Montag, 13. September 2010

Thailand-Verkehr: Buddhas Alptraum

Wenn ein Niederländer, der mit seinem Gazelle-Rad gemütlich und gesund seine Touren zu machen gewohnt ist, nach Thailand kommt und glaubt, ebenso im Land der Lächler locker und langsam Land und Leute kennenlernen zu können, erlebt er wahrlich einen Kulturschock. 
Radwege findet er vereinzelt nur in Bangkok in der Nähe des Lumpini-Parks, Benutzer auf zwei Rädern ohne Motor sucht er vergebens. Vielleicht ist es in Thailand zu heiss für zu viel Bewegung, vielleicht sind die Thai zu bequem oder zu technikversessen, vielleicht erscheint ihnen die Fortbewegung mit eigener Kraft rückschrittlich oder entspricht nicht ihrer Vorstellung von „sanuk“ - einem der wichtigsten Worte im Thai-Wortschatz: es bedeutet Spaß. Ohne Spaß ist das Leben sinnlos..... Jedenfalls fliegt der Holländer sofort wieder heim.

In unserer kleinen Stadt mit etwa 175.000 Einwohnern scheint es mindestens ebenso viele Mopeds zu geben. Deren Lenker sind die Könige der Strassen und dürfen alles: Aufgemotzte Motoren? Warum nicht! Überhöhte Geschwindigkeit? Macht Spaß! Starten ohne Blick in den Rückspiegel? Immer! Fahren in die falsche Richtung? Spart Zeit! Ohne Licht? Spart Sprit! Auf dem Bürgersteig? Khrap! Preschen durch die Fußgängerzonen der Markthallen? Nä non khrap! 
Wenn ich meinen Thai-Freunden Fahrrad-Parkplätze aus Eindhoven oder vom Uni-Parkplatz in Köln zeige, halten sie die Bilder für historische Dokumente oder Zeugnisse aus einer anderen Welt - natürlich einer unterentwickelten. Wie schön und modern ist doch dagegen das Foto vom Parkplatz der Uni in Udon Thani!

Fahrrad-Parkplatz in Köln, Uni
Mopedparkplatz in Bangkok, Uni


Ich habe mir ein Warnsignal für mein Rad in Thailand gekauft. In Deutschland sind diese Laufklingeln schon lange verboten.

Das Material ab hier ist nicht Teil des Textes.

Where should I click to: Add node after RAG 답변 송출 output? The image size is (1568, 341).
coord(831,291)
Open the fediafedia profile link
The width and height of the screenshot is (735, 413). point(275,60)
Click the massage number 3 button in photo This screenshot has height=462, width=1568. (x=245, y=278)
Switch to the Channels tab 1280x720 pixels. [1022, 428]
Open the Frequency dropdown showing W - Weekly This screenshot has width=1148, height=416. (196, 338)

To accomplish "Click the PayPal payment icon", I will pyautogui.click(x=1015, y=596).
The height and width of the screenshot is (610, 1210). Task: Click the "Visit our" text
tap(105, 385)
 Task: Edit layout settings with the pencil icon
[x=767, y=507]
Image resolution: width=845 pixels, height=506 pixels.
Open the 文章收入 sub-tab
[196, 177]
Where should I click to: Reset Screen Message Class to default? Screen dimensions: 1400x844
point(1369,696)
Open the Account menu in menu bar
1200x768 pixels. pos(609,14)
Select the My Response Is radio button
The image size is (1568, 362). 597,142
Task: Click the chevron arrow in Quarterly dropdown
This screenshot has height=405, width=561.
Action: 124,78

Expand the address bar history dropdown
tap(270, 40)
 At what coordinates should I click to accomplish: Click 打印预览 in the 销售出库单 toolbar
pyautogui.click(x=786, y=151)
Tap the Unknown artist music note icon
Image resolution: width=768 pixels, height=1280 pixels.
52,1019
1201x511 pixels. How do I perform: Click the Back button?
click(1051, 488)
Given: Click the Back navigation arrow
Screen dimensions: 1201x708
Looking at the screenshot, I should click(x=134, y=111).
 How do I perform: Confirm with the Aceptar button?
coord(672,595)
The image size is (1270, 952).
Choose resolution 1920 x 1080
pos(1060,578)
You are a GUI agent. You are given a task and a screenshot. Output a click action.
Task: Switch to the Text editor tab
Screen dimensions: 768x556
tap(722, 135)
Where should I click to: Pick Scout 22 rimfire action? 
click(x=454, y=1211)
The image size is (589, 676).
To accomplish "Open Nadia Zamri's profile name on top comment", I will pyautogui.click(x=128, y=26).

Ob ich mich damit in Thailand bemerkbar machen kann, muss ich testen. In Thailand ist alles extrem laut.  Das steht zwar in keinem Reiseführer, aber es ist eine furchtbare Tatsache. Wer ein Familienfest feiert, baut in seinem Garten Lautsprechertürme auf, als wolle er eine Woodstock-Reprise veranstalten. In Pak Chong habe ich bei einem HiFi-Händler einen mit 18 Lautsprechern bewaffneten Pkw gesehen. Die Dinger waren im Heck, an der Decke, im Boden, unter den Armaturen und in den Türen, angeblich inclusive der Anlage fast teurer als der Wagen selbst.
So ist es auch nicht verwunderlich, dass der Verkehrslärm in Thailand zur sofortigen Flucht ermuntert. Anscheinend sind die Auspuffkonstruktionen anders als in Europa: die Fahrzeuge machen teils satt-röchelnde, teils lärmend-dröhnende oder schrill-bellende Geräusche. Die Exkremente sind entsprechend. Asthma, Allergie, Rhinopathie und Bronchitis lassen grüßen.

Was würde wohl Buddha seinen Schäflein sagen, die alle so gläubig zu ihm beten, ihre Tempelchen zu Hause haben und doch anscheinend  die Regeln der vier edlen Wahrheiten und des achtfachen Weges nicht kennen. Thailänder sind extrem auf den äußeren Schein bedacht, sind Angeber vor dem Erleuchteten und innere Werte interessieren nicht.

                    
Selbstverständlich wird auch auf dem Bürgersteig gefahren und geparkt. Jeder Schritt zu Fuß ist doch unbequem, macht keinen Spaß.

In der Markthalle wird zu jeder Tageszeit auch motorisiert eingekauft.

Ich möchte hier einmal typische Verkehrsmittel aus Thailand vorstellen. Da haben wir zuerst das beschriebene Moped in kreativer Ausstattung und Nutzung..

           

Es dient nicht nur zum Waren-,  sondern auch zum Personen-Transport. Sind mehr als drei Personen zu befördern, benutzt man das vorne zum Bus erweiterte Moped. 

Will man am Wochenende eine bequeme Reise unternehmen und vielleicht auch noch Tisch, Stühle und Grill transportieren, empfiehlt sich der Pickup. 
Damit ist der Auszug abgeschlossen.